— Goal —
Put the part of the data that opens with the line containing "Given: Click 收藏 for 饮料 P00039" and closes with the line containing "Looking at the" into a two-column CSV with the headers instruction and response. Give each text and its answer one row, with each value in its own quoted field and line breaks replaced by spaces.

— Exercise input —
#####

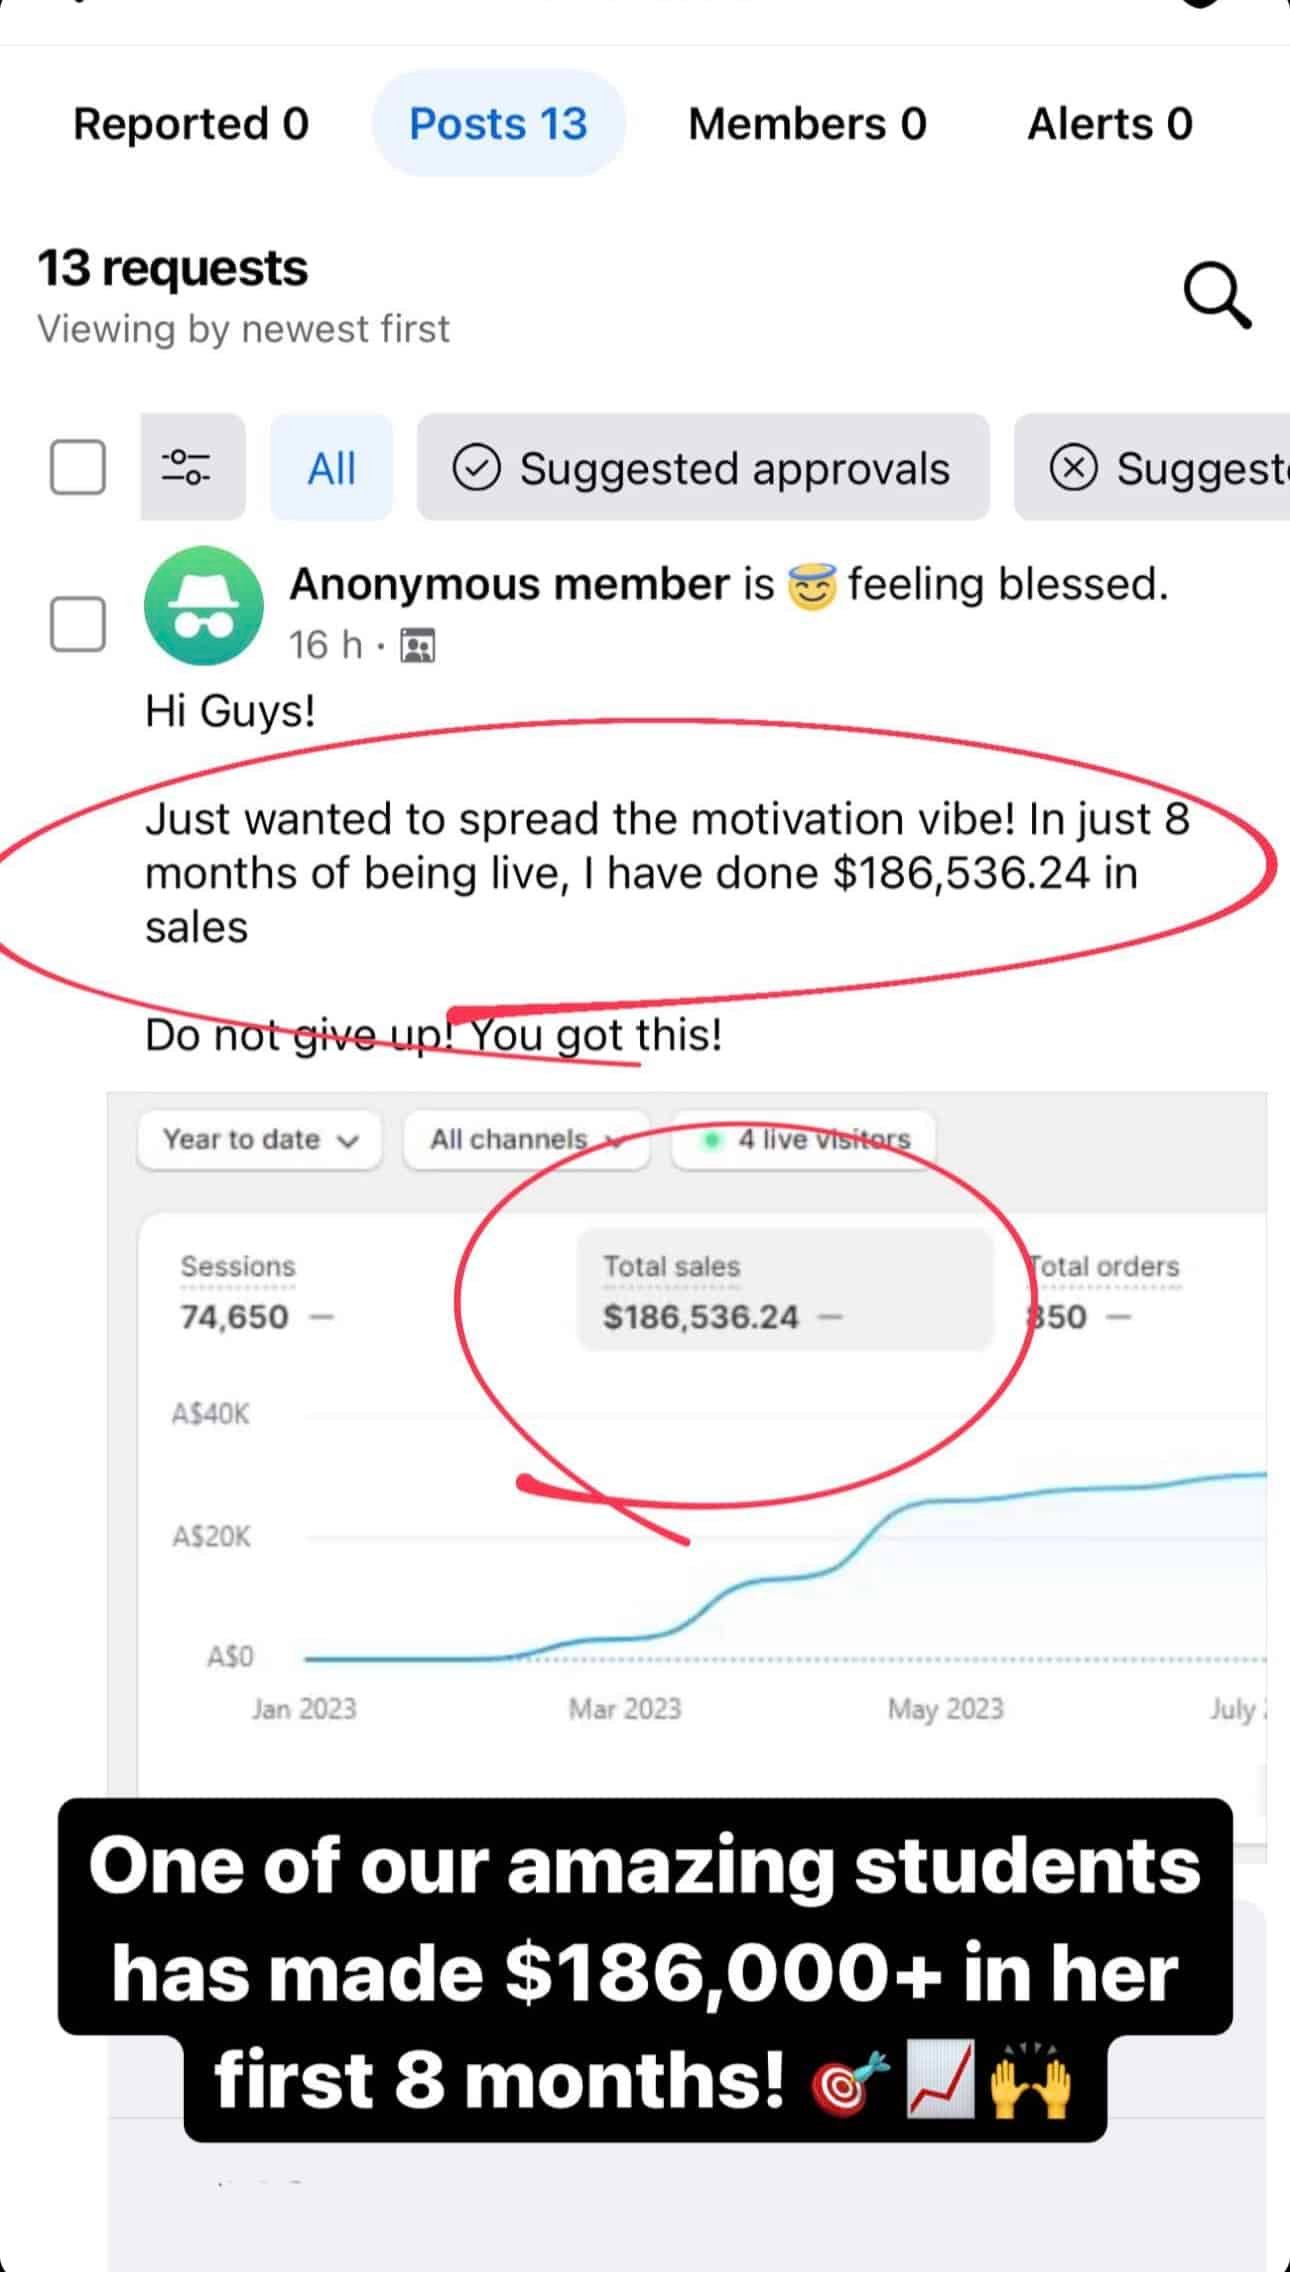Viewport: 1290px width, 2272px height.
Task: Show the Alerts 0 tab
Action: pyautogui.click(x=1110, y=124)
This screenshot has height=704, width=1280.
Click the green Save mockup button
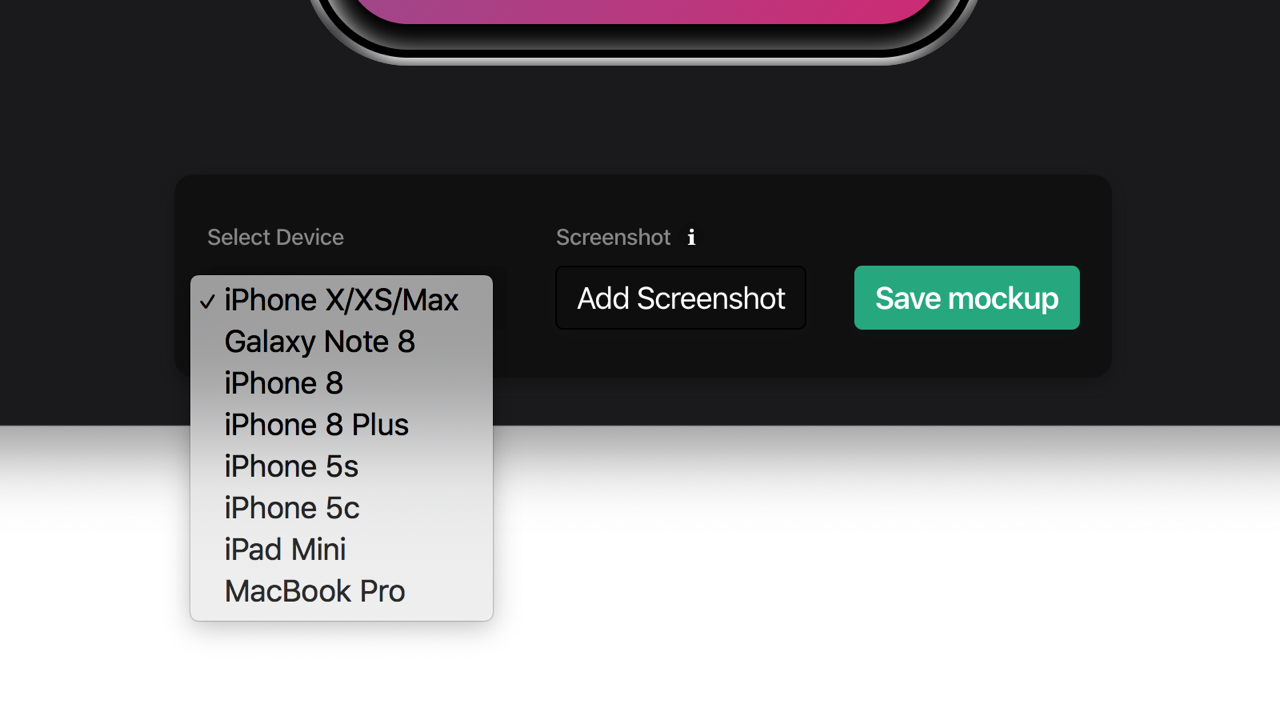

#####

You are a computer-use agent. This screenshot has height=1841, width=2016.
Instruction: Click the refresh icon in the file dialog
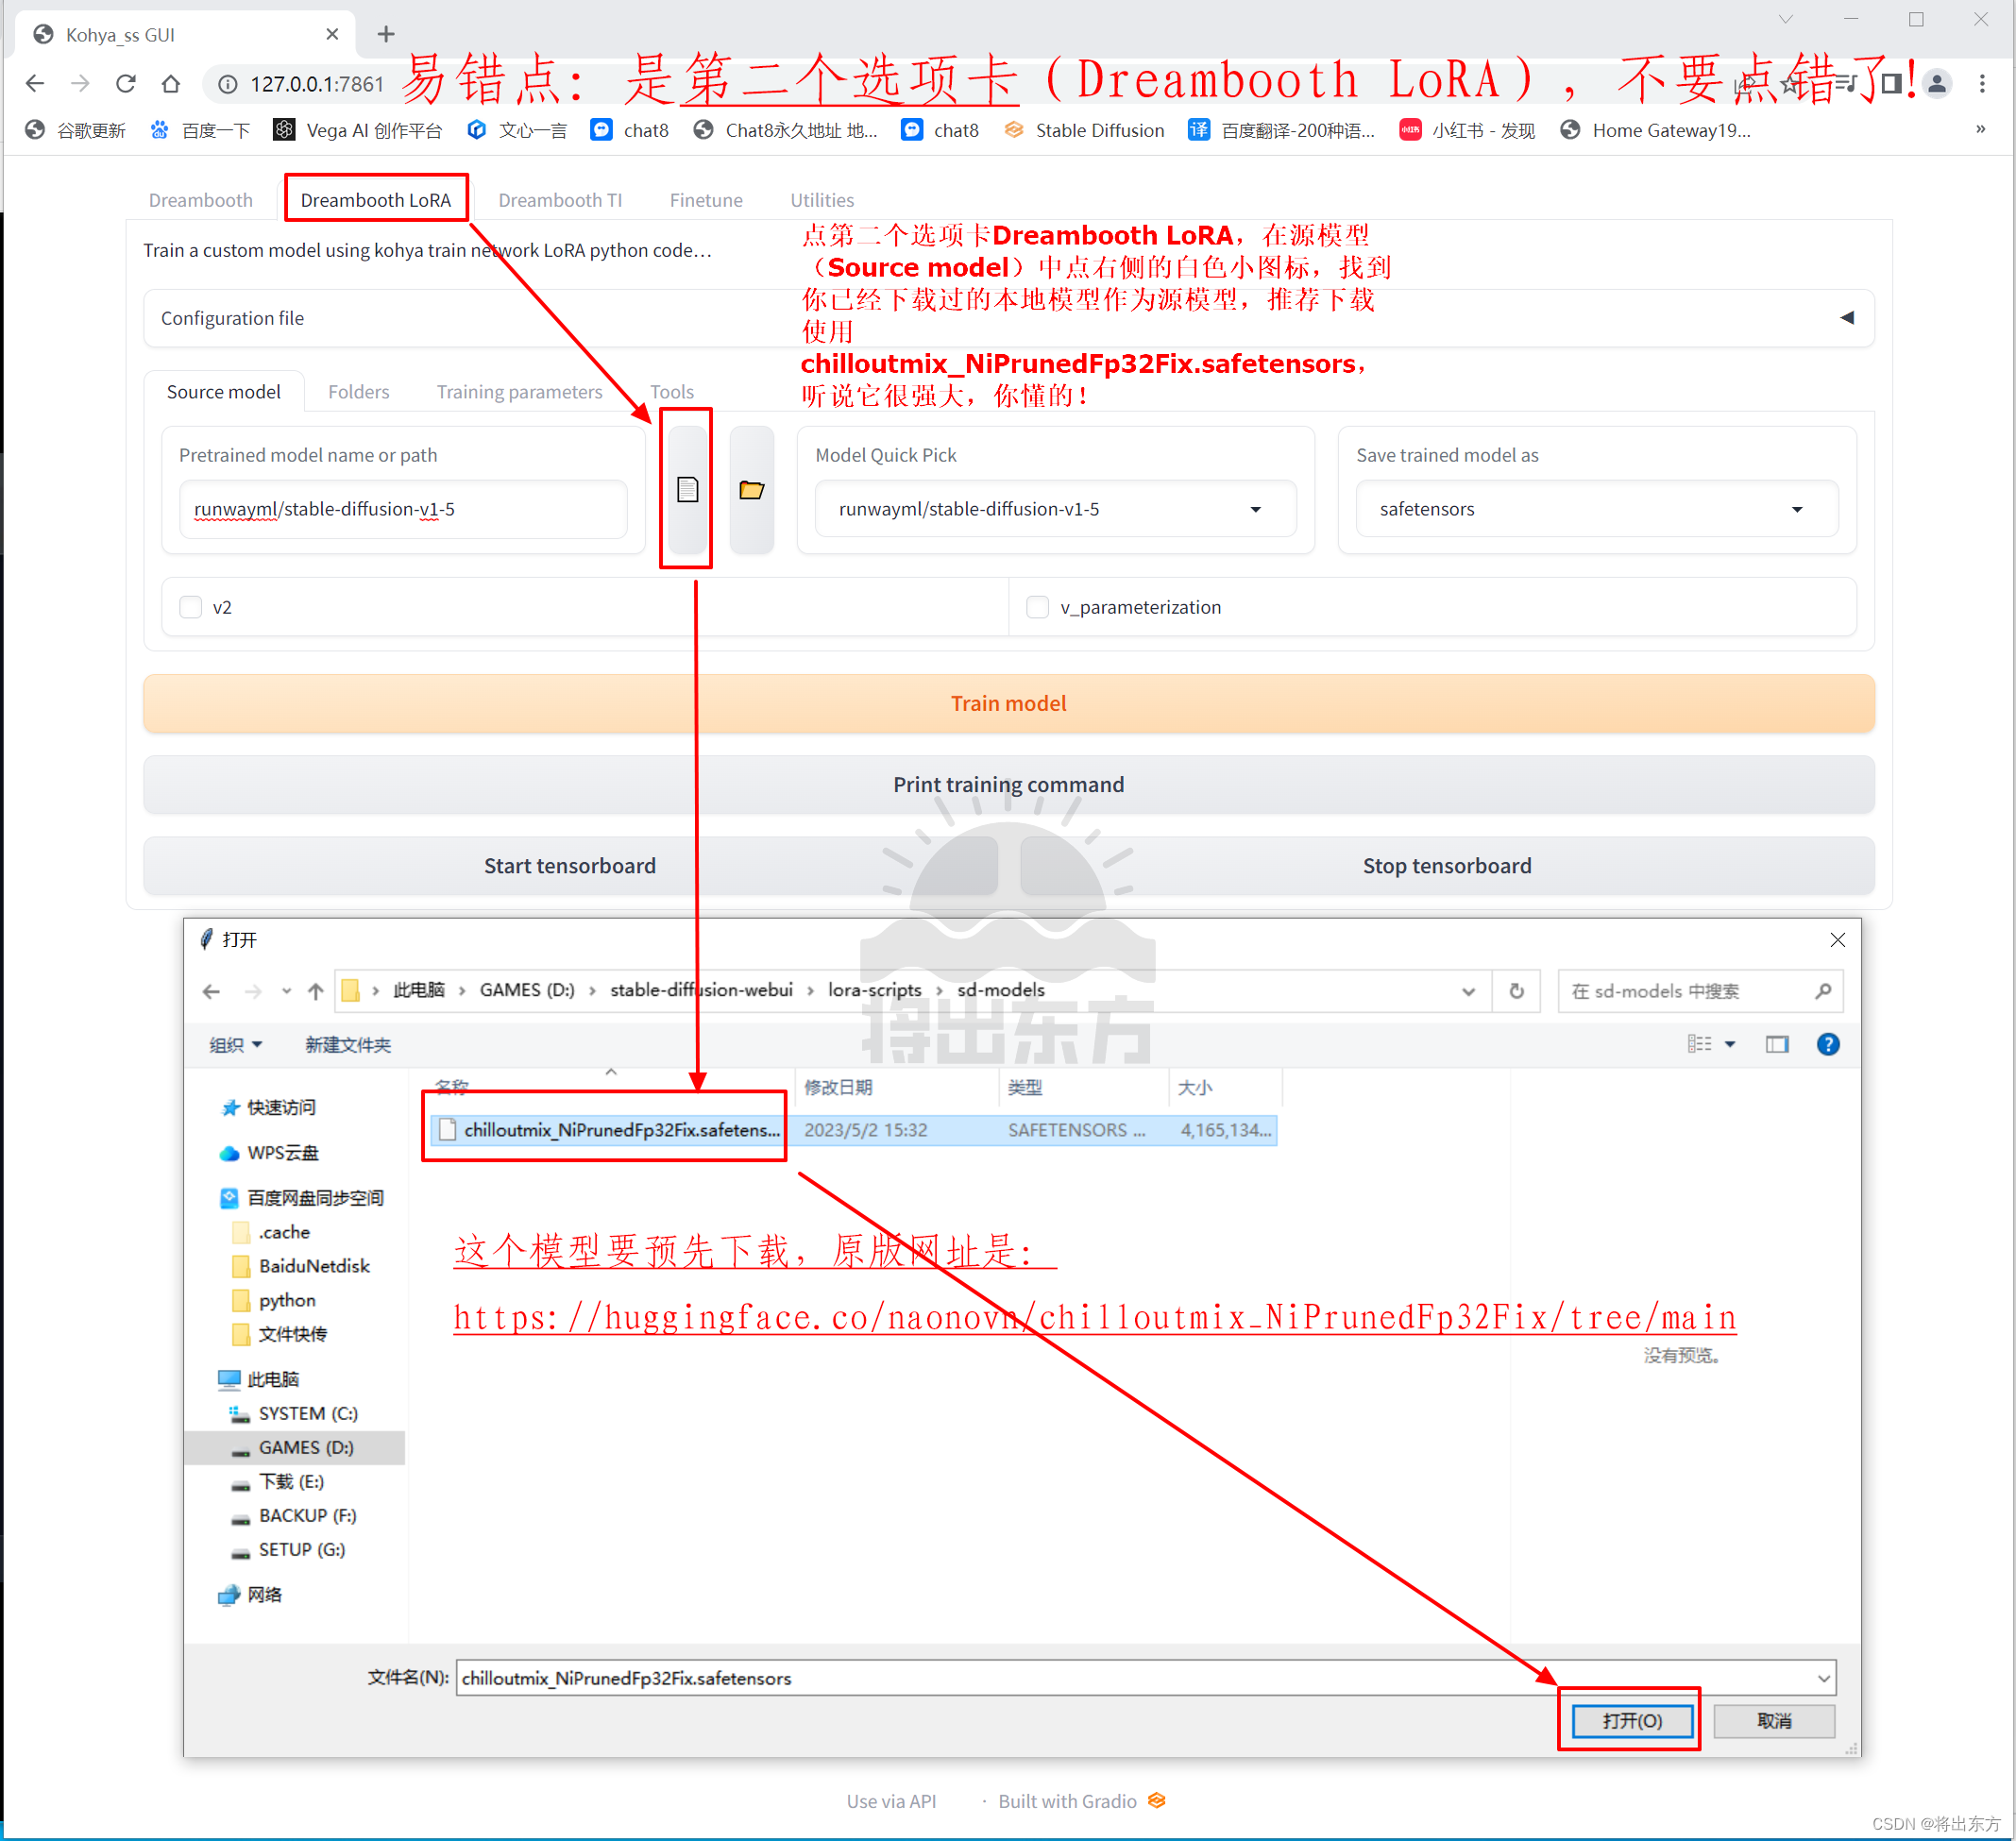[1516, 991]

#####

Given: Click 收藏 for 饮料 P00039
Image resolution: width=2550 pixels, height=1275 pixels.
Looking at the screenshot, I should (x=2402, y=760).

#####

— Solution to this task —
instruction,response
"Given: Click 收藏 for 饮料 P00039 Image resolution: width=2550 pixels, height=1275 pixels.","Looking at the screenshot, I should (x=2402, y=760)."